Bocce, amicizia e gare: sul campo l'elisir di lunga vita

C’è chi usa l’auto perfino per andare a comprare le sigarette sotto casa. Osvaldo Maccarinelli la patente non l’ha mai presa, ama camminare, va molto in bicicletta e a 87 anni gioca ancora a bocce nella categoria A, quella dei più bravi. Soltanto sette anni fa vinceva a Salò la sua tredicesima gara nazionale, è l’unico bresciano ad aver conquistato, nello stesso anno (1991) titolo provinciale di individuale, coppia e terna.
Ogni giorno va ancora ad allenarsi a Nuvolera e non gli è difficile trovare un compagno di squadra. «Se ti vedono con Maccarinelli - dicono nell’ambiente - diventi importante anche tu». Osvaldo era ancora bambino quando si avvicinò a quello che per lui era ancora un gioco. «Non c’erano chissà quali distrazioni, allora - ricorda -, e le bocce mi conquistarono subito. Avevo poco più di 5 anni e a 14 vinsi la prima gara a Ghedi».

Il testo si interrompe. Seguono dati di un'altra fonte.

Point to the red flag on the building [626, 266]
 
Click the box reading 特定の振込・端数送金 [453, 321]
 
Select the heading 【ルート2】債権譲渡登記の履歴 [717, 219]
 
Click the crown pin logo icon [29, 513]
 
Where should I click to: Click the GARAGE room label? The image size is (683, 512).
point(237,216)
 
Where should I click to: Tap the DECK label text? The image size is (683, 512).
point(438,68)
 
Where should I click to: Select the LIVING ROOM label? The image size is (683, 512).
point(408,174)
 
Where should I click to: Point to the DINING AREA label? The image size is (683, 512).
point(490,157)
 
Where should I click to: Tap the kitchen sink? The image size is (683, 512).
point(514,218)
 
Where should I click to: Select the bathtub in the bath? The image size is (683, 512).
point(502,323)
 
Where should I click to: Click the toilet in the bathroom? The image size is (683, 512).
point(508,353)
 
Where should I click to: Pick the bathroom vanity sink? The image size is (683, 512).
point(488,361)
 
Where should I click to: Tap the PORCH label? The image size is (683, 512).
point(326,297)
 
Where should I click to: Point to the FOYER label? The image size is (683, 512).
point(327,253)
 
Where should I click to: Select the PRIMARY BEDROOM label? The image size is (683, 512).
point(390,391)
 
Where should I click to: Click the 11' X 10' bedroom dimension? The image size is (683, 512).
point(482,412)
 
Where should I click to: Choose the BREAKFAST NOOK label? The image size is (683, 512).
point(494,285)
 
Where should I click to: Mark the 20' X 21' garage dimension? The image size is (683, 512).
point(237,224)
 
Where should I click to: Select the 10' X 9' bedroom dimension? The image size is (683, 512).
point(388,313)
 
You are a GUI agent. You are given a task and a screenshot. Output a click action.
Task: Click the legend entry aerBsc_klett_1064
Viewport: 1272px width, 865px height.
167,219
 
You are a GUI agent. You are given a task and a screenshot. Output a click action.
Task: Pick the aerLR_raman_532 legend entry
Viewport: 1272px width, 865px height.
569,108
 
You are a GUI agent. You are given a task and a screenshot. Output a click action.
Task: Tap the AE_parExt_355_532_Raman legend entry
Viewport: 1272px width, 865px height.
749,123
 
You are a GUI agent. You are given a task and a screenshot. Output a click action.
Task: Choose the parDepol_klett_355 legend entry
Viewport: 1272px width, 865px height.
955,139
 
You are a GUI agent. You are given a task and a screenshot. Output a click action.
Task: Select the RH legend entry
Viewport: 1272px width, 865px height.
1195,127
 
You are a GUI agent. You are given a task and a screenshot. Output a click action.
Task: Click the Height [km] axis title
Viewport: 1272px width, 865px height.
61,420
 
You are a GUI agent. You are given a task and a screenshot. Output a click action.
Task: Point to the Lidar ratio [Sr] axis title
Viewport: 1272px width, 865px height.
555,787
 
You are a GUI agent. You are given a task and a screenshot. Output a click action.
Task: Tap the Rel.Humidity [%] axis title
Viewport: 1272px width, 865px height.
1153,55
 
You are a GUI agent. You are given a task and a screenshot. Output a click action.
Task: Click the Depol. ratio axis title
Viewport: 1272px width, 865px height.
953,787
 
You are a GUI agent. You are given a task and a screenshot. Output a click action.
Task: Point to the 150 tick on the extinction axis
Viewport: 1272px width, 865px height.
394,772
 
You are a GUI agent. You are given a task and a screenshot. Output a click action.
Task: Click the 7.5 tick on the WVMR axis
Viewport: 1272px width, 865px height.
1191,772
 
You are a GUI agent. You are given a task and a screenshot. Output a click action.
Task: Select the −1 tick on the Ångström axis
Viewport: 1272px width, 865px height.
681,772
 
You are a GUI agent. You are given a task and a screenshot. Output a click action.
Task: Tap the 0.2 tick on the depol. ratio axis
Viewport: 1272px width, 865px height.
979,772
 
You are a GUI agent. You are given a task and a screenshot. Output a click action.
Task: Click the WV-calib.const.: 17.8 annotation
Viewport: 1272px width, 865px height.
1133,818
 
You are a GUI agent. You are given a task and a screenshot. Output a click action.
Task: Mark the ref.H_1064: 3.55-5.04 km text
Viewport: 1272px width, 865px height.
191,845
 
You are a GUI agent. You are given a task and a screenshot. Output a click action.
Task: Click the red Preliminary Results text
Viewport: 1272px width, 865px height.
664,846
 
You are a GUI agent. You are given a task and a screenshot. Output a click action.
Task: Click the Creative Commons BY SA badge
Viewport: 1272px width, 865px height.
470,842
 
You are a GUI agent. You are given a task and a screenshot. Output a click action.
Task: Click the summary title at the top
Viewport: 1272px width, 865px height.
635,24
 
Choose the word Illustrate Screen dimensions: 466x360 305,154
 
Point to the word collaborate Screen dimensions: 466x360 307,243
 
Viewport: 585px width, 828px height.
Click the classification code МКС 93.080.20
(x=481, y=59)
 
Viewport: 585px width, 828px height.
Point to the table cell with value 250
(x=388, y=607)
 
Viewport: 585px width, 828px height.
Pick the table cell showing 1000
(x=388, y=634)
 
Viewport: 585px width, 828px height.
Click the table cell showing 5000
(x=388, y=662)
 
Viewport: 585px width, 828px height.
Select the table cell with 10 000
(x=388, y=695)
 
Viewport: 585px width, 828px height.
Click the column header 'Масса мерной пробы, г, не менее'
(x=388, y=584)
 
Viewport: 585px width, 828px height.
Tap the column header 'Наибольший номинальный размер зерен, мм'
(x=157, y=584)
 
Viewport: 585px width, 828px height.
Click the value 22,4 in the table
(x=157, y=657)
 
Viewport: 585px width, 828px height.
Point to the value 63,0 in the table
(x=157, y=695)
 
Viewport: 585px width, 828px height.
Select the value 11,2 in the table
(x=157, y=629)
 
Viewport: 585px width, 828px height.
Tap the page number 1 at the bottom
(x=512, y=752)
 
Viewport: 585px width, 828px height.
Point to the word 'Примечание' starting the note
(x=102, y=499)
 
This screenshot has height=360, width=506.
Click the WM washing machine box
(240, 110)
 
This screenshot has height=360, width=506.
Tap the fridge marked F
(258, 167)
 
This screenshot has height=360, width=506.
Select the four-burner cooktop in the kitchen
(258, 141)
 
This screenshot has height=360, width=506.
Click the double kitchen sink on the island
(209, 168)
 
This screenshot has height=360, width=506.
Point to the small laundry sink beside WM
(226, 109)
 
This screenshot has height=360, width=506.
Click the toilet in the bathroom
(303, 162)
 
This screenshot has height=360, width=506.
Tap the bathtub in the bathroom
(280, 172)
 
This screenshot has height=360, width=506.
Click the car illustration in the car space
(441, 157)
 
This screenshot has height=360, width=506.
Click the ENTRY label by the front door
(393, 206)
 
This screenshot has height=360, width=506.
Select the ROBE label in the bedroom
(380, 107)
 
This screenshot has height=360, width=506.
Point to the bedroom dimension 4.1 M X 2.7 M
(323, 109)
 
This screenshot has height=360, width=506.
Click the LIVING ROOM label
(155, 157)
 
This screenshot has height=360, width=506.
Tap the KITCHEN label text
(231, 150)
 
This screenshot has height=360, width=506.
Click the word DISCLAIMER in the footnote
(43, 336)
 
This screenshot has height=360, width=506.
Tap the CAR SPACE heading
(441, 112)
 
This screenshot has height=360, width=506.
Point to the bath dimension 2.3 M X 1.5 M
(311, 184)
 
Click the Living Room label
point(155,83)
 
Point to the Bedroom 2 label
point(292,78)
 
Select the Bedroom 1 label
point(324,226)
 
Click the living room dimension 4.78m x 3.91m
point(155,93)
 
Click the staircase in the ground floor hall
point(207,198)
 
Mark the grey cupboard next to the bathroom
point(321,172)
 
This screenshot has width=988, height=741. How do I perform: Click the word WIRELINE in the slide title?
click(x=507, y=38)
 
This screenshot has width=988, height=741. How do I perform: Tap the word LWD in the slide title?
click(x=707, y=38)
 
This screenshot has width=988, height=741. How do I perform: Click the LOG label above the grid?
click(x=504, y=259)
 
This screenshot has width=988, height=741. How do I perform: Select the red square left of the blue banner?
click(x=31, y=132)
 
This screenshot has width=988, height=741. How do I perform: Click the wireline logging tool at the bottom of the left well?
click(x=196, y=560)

Erano i tempi del secondo Dopoguerra, pochi soldi in tasca, tanta voglia di ricominciare dopo l’orrore. Ci si divertiva con poco. Da allora, Maccarinelli non ha più smesso. Gareggiando per numerosi club della provincia, ha conquistato anche una certa notorietà nazionale fino al ritorno in paese quando, nel 2004, finalmente è stata formata una società.
Lì, Osvaldo, ha ritrovato un vecchio amico di tante battaglie, Stefano Bolpagni, che ha la sua stessa età, ha preferito scendere nella categoria C e poche settimane fa è stato il migliore nella coppa Brescia organizzata dal suo circolo. Anche lui ha molto girovagato in provincia, e ha cominciato da ragazzino. «I primi tempi a noi piccoli era solo consentito guardare. Poi, a suon di vittorie, ci siamo meritati la giusta considerazione».

Praticate ad alto livello, le bocce vanno considerate uno sport come tutti gli altri. Maccarinelli e Bolpagni lo hanno sempre interpretato da professionisti, pur in una esistenza dedicata al lavoro: Osvaldo era marmista, Stefano si occupava del collaudo dei veicoli pesanti alla Iveco. Molto devono alle donne che sono state loro accanto.
Osvaldo, dopo 58 anni di matrimonio con Elvira, non ha dubbi: «È una santa, ogni fine settimana ero via per le gare e ha sempre rispettato la mia passione». Può dire la stessa cosa Stefano della sua Francesca, sposata nel 1968. «Semmai, una piccola delusione me l’hanno data i figli. La prima volta che li portai a un bocciodromo si stufarono subito». In compenso si sono fatti conoscere nel calcio, Alessandro ha anche giocato come portiere nel Lumezzane. Il cliché del passatempo accompagnato dal calicino di vino è ormai superato, se vuoi competere con i più forti.
«Mai preso alcoolici durante le partite - osserva Maccarinelli -, perché i tornei possono durare una giornata intera e la concentrazione va tenuta alta. Una volta cominciai alle 9 del mattino e terminai all’una di notte, mangiando solo un toast e dissetandomi continuamente con l’acqua».
Molto ha aiutato la tecnica. Entrambi sono considerati specialisti dell’accosto e ancora oggi, con raffinata eleganza, la boccia liberata dalle loro mani va sempre molto vicino all’obiettivo.
In questo sport entrambi hanno trovato l’elisir di lunga vita. «È un’attività che ti tiene in continuo movimento - concorda Bolpagni -, e poi c’è il bello di poter incontrare ogni giorno amici che conosci da sempre». Maccarinelli, dopo una serie di acciacchi, è sempre tornato con più entusiasmo di prima. «Ero anche un bocciatore. Dopo un’ernia al disco un medico mi consigliò di fare solo l’accostatore. Poi mi sono fermato per la rottura di una vertebra dopo una caduta accidentale. Appena guarito, sono tornato qui. È un interesse che non si spegne mai e allontana la vecchiaia, perché tiene sempre la mente lucida e impegnata».
Un solo piccolo e innocente rimpianto nel guardare al passato. «Una volta quando vincevamo qualche gara ci davano le medaglie - sorridono... Oggi, per colpa della crisi, nemmeno quelle». In compenso, a Nuvolera sono di esempio per tanti giocatori: se vuoi imparare qualcosa, devi per forza andare da Maccarinelli e Bolpagni.